Strategic card games like Magic: The Gathering or Pokemon TCG have paved the way to poker for many of the game’s greatest thinkers. For Philadelphia’s Jen Shahade, the route to poker came via the most famous strategy game in the world: chess.
Shahade was only 17 when she became the first female winner of the US Junior Open, and just 21 when she won the US Women’s Chess Championship. She would go on to win the title again in 2004, before writing her first book on chess in 2005, going on to hold senior roles at organizations including the US Chess Federation, the World Chess Hall of Fame and the chess charity 9 Queens, which she co-founded.
Her love of poker saw her named PokerStars’ ambassador for mindsports in 2014, a year which also saw her win €100,000 for victory in the TonyBet Open Face Chinese Poker World Championship High Roller.
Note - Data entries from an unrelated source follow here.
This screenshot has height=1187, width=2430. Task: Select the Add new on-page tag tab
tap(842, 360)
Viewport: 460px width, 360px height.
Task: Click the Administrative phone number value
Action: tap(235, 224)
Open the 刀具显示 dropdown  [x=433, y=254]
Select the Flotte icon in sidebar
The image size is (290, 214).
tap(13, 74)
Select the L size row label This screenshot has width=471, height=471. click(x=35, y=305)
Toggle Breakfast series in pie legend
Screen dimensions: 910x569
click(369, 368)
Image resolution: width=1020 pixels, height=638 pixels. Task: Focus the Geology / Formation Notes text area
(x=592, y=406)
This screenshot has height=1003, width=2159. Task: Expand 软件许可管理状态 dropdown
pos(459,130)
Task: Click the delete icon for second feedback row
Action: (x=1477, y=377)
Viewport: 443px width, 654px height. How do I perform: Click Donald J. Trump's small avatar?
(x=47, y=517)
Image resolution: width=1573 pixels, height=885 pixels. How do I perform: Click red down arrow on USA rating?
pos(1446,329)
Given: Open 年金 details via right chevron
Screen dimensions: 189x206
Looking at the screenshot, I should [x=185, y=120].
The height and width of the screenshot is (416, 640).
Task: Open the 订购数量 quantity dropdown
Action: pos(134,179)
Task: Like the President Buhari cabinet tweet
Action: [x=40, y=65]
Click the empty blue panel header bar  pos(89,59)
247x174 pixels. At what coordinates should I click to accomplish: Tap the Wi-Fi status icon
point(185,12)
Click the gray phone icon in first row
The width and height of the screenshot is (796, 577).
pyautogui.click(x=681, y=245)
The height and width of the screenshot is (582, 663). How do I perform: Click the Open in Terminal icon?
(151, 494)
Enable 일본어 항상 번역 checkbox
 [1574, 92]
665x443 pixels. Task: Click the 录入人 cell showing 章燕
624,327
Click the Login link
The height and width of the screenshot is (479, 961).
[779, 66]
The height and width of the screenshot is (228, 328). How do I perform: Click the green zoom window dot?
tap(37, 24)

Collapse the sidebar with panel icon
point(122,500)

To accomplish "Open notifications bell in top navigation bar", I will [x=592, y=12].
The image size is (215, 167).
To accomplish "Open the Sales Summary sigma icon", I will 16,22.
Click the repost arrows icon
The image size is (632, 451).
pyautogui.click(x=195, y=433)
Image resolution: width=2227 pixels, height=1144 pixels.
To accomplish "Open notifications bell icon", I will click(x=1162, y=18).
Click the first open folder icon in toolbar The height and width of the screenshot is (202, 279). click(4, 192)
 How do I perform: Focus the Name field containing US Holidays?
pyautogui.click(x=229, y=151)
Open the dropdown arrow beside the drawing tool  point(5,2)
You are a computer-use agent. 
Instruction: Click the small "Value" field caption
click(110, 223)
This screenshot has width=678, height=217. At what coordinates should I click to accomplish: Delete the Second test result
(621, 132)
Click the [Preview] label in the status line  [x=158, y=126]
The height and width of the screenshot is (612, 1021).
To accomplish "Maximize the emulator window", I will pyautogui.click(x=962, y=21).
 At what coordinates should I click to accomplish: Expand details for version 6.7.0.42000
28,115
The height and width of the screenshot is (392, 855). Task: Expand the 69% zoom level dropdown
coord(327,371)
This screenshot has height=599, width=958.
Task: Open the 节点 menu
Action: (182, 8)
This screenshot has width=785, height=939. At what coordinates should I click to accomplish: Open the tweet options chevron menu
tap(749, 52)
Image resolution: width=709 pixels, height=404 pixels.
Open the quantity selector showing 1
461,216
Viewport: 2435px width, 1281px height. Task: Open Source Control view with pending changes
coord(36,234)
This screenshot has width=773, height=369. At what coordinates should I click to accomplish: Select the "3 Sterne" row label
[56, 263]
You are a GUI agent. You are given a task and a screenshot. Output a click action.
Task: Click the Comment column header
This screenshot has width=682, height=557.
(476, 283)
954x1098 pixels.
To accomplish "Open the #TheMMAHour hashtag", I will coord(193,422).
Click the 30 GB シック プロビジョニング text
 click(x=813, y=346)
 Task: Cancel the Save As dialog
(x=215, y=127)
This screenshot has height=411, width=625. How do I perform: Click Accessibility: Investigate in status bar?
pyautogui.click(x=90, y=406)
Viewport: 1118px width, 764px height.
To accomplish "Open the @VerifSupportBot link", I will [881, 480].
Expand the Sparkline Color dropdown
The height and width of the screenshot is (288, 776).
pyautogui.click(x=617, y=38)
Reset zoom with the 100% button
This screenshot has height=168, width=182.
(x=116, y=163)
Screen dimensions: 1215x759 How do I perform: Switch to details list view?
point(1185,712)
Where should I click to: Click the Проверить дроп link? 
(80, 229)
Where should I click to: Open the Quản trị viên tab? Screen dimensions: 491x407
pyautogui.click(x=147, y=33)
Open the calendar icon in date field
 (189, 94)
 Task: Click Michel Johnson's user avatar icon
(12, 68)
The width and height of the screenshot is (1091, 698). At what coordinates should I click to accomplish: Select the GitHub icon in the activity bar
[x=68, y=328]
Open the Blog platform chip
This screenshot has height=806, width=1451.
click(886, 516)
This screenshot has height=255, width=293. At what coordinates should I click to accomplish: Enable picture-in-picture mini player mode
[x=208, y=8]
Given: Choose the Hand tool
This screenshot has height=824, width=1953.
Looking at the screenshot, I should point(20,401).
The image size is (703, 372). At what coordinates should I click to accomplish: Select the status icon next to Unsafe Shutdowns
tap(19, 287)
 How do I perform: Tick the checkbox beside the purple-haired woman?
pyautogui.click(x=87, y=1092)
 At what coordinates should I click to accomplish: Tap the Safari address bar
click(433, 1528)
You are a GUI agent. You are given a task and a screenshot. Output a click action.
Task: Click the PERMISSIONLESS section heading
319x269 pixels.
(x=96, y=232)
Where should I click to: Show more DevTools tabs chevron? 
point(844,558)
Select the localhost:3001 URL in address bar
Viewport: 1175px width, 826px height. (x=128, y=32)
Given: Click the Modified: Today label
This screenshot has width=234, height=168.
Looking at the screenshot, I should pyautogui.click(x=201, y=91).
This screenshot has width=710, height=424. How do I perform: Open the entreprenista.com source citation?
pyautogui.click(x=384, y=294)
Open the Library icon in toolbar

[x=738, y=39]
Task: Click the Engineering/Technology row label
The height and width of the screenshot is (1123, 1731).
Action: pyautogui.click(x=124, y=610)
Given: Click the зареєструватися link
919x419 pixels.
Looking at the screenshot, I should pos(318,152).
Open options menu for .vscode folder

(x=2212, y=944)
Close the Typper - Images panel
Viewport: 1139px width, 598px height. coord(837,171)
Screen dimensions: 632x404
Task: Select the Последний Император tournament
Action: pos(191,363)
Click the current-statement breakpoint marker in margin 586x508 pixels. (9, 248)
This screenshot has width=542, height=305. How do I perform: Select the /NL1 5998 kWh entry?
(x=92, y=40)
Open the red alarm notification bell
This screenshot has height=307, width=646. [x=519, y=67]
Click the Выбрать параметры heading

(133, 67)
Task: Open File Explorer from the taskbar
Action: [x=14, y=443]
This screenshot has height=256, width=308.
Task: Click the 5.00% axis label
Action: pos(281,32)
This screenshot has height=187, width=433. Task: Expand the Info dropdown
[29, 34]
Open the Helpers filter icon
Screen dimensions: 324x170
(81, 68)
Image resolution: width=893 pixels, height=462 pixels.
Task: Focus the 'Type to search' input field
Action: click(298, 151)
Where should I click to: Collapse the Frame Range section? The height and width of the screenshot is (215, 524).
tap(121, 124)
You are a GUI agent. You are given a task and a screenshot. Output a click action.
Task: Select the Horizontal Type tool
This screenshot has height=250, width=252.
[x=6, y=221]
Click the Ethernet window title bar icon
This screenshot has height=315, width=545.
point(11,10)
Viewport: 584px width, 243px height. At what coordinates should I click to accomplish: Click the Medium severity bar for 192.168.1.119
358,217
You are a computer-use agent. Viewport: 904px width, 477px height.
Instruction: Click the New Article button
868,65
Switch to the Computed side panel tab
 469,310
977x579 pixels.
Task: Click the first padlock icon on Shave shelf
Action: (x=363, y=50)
She has gone on to work as a poker coach for the training site Run It Once.
With some tournament wins on her resume, as well as final table appearances in WPT and EPT events, Shahade has demonstrated the same focus and passion for poker that she brings to chess, a game in which she is ranked as a Women’s Grandmaster.
She is a strong advocate for teaching strategic thinking to girls and inner-city youth, and is the host of The Poker Grid podcast, a series of 169 episodes examining every possible two-card starting hand in Texas Hold’em.